In our house, we also have (what some call ‘land-lines’) – a sort of quasi ‘mobile’ phone system: a base station with a message center and 4 ‘satellite’ cradles into which cordless phones can sit to be recharged. Each unit will display an identity (name and number) of any (well, most) incoming caller; ‘caller ID’. That, Mr Bell, is a great means of ‘screening’ calls and selectively ignoring those incoming calls that may be unwanted. However, it used to require leaving whatever task one was engaged in, to look at the on-phone screen to see the ID. Our latest system has an audio announcement – so now we only have to listen to the ID being announced, and do not need to see the small on-phone screen. [I have frequently got one from ‘1-111-111-1111’ – that is hilarious listening to the automated system doing what sounds like a Mel Tillis impersonation!] Better yet, when watching TV, if the latter’s volume ‘drowns’ out the phone’s audio announcement, the ID appears on the TV screen too! Those, Mr. Bell (along with the ‘magic’ of cell-phone capabilities) have me in your gratitude and wishing that you may be enjoying haggis in heaven every day – not just on Hogmanay. 

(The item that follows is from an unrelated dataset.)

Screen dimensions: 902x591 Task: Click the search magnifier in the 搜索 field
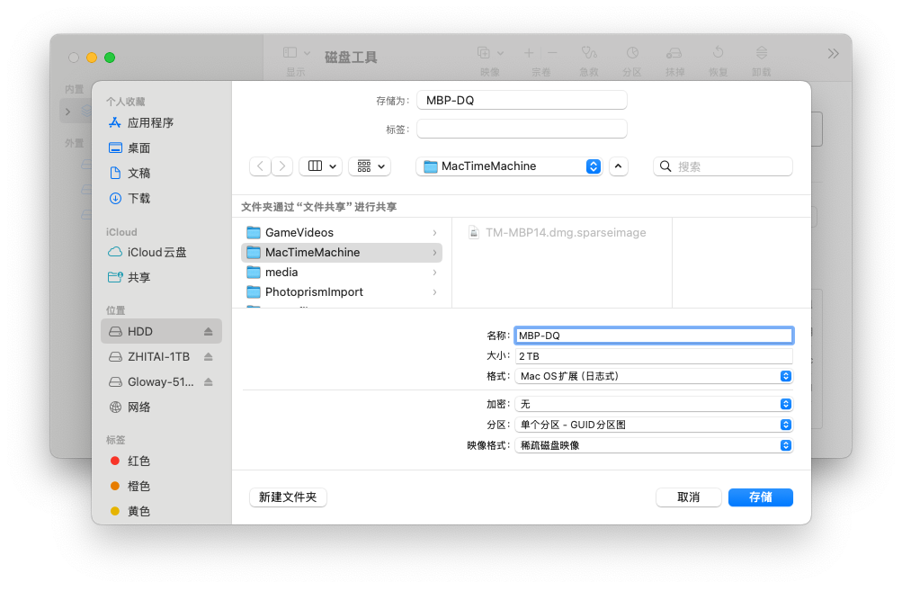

I KNOW it is not Alexander Graham Bell’s fault, but there is one wee bit of thistle in me trews that I canna abide, mon! That is the robo-callers. Those feckers that have a computer dial my phone, but leave no message when I ignore the call, letting my answering machine announce “Please leave a message”. The bastards repeatedly do it – until their ‘controller-fiend’ concludes there is nobody at that number. NEVER pick up the receiver – most of the time there is nobody there, but that action lets ‘Mr Fiend’ know there IS a live (but stupid) body in that house; he WILL call back, then. I have received one such sequence 4 or 5 times in the past few days from 1-816-482-3222 with the caption (visible and audible) saying ‘IMPORTANT’. Duh!  So damned important they don’t leave a message?  Scam & Spam. It’s enough to make me want to tell them (and, you, Alex G Bell) just what Charles Krauthammer, in pages 61 – 63 of his new best-seller, ‘Things that Matter’ (ISNB 978-0-385-34917-8) so eloquently calls ‘the deuce’!